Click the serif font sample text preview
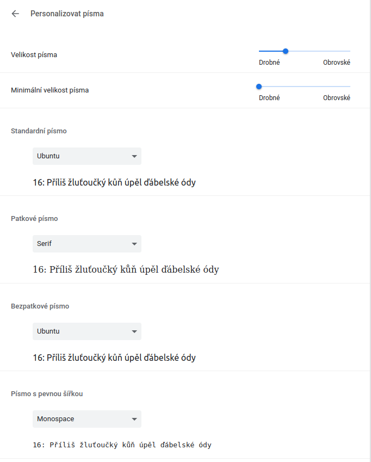Image resolution: width=371 pixels, height=462 pixels. (x=126, y=269)
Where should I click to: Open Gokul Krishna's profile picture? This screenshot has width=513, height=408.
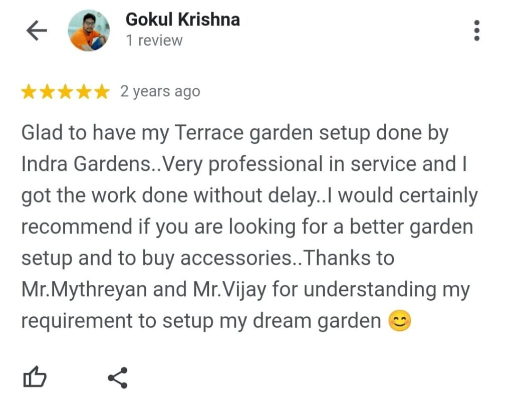89,31
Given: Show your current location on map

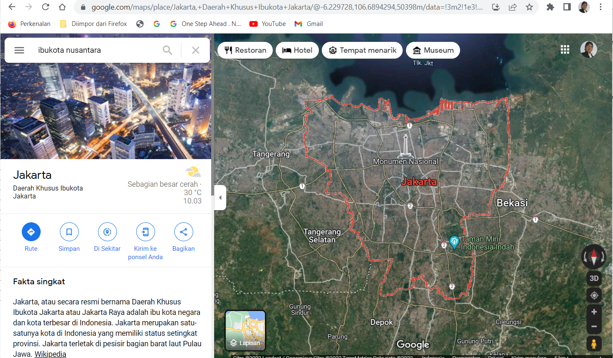Looking at the screenshot, I should pyautogui.click(x=594, y=295).
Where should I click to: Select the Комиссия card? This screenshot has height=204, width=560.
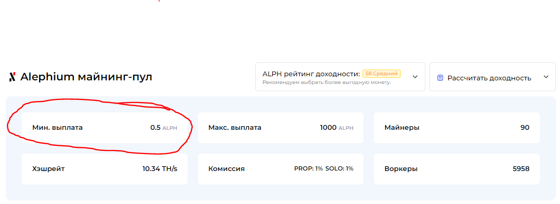click(x=281, y=169)
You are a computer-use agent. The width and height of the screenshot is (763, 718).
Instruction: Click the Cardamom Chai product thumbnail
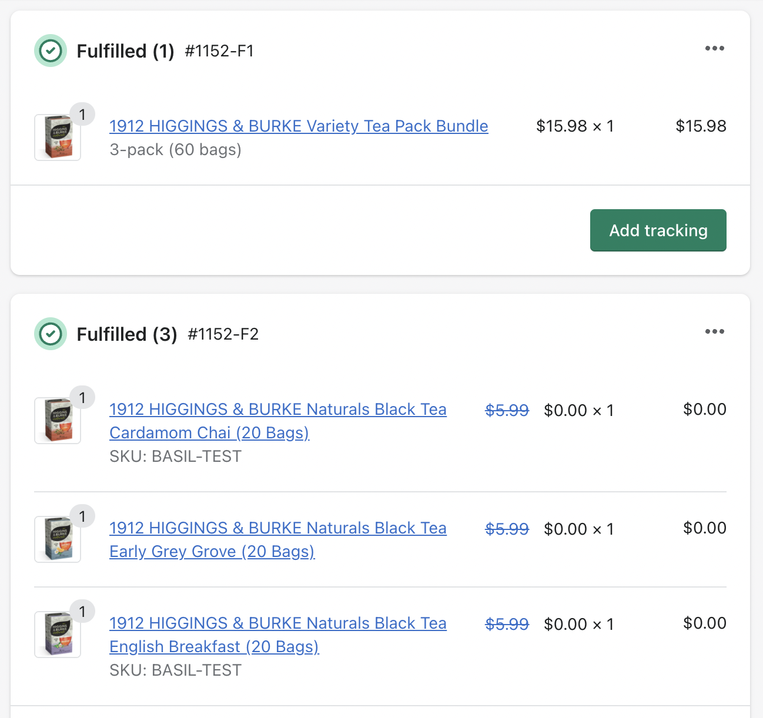point(58,421)
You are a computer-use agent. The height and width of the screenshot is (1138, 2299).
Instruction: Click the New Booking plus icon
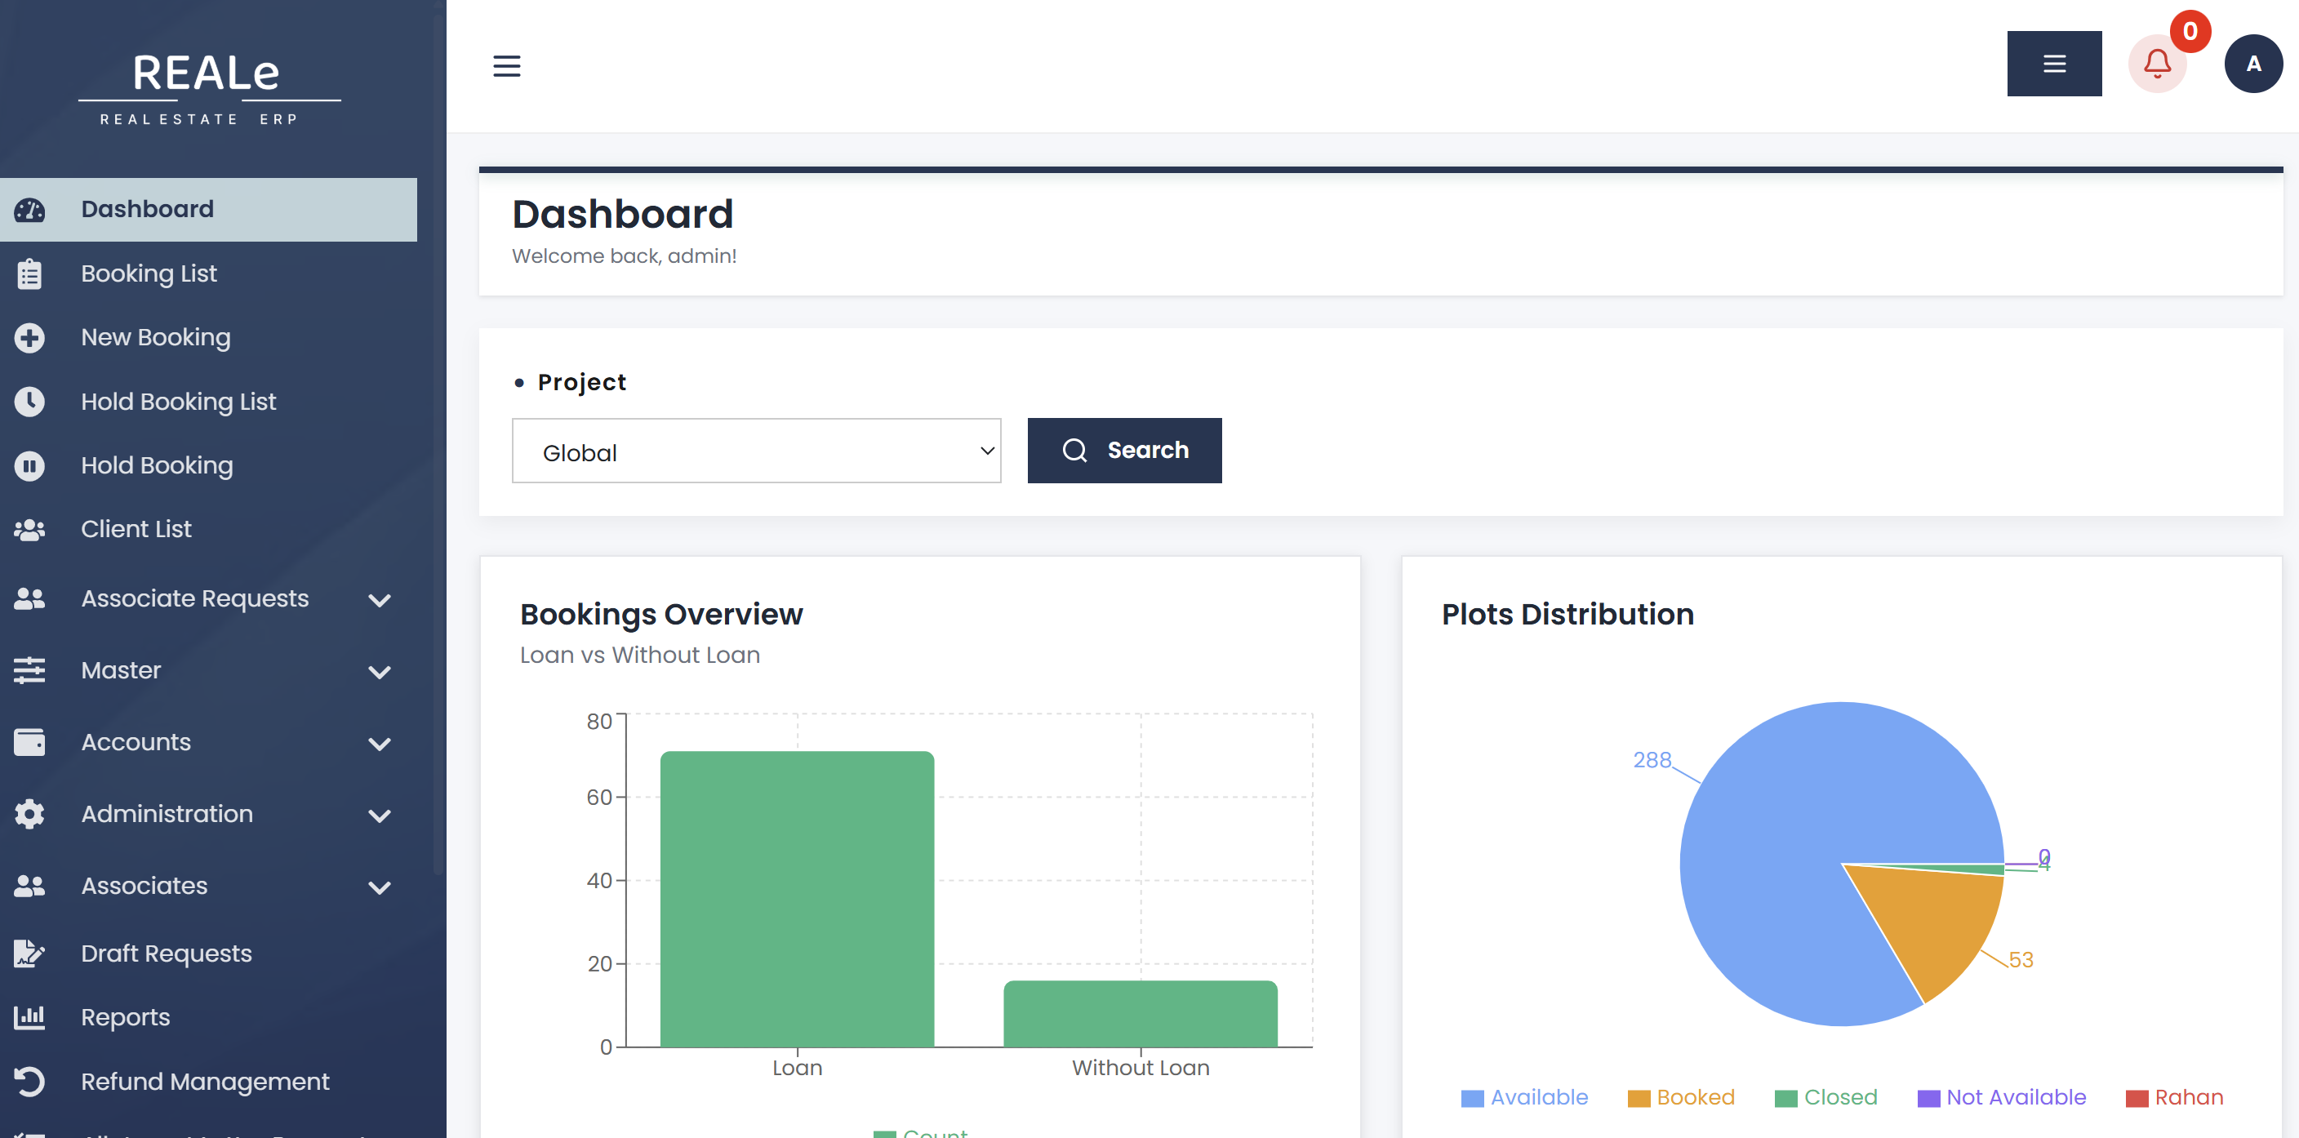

**Work task:** Your reply should be one number: how many lines in the entries above contain the word "computer".

**Task result:** 2